(Stored records)
-.-.-

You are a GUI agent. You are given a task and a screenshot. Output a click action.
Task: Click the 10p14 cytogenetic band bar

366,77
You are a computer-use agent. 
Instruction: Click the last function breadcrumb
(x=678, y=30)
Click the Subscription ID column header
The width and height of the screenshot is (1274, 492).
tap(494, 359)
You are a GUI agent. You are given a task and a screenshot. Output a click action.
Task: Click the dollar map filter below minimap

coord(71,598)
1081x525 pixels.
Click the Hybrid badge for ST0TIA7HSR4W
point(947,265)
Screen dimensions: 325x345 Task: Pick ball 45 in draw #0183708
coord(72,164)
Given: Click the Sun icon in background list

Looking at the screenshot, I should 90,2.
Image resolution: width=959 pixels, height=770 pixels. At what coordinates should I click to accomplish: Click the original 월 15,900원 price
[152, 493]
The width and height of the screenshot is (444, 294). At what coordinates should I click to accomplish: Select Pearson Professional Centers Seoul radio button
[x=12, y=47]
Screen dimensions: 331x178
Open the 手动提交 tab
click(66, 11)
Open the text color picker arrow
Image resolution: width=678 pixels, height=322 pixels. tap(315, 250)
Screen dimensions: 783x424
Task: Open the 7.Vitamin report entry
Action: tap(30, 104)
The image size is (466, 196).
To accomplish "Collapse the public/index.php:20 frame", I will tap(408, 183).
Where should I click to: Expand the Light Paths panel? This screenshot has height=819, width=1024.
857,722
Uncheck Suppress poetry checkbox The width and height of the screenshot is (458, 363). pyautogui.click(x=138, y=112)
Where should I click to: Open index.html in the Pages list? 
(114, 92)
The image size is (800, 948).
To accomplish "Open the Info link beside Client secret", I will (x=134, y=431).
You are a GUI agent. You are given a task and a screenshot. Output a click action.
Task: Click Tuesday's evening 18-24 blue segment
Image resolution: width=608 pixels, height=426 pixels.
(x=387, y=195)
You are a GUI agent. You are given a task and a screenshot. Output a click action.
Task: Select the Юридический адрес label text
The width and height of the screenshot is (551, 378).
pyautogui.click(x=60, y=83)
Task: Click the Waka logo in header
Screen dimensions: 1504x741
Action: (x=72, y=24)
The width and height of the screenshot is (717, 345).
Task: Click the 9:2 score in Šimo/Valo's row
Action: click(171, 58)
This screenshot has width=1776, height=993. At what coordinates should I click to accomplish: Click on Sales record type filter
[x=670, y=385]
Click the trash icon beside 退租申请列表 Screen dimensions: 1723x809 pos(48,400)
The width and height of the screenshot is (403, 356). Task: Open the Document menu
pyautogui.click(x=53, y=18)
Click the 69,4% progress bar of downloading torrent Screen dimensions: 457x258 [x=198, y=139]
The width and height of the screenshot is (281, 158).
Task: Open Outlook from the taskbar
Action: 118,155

-.-.-

WHAT IS NEEDED: Wherever the string "size" appears in the records, copy the whole line.

SOLUTION:
The image size is (466, 196).
The image size is (800, 948).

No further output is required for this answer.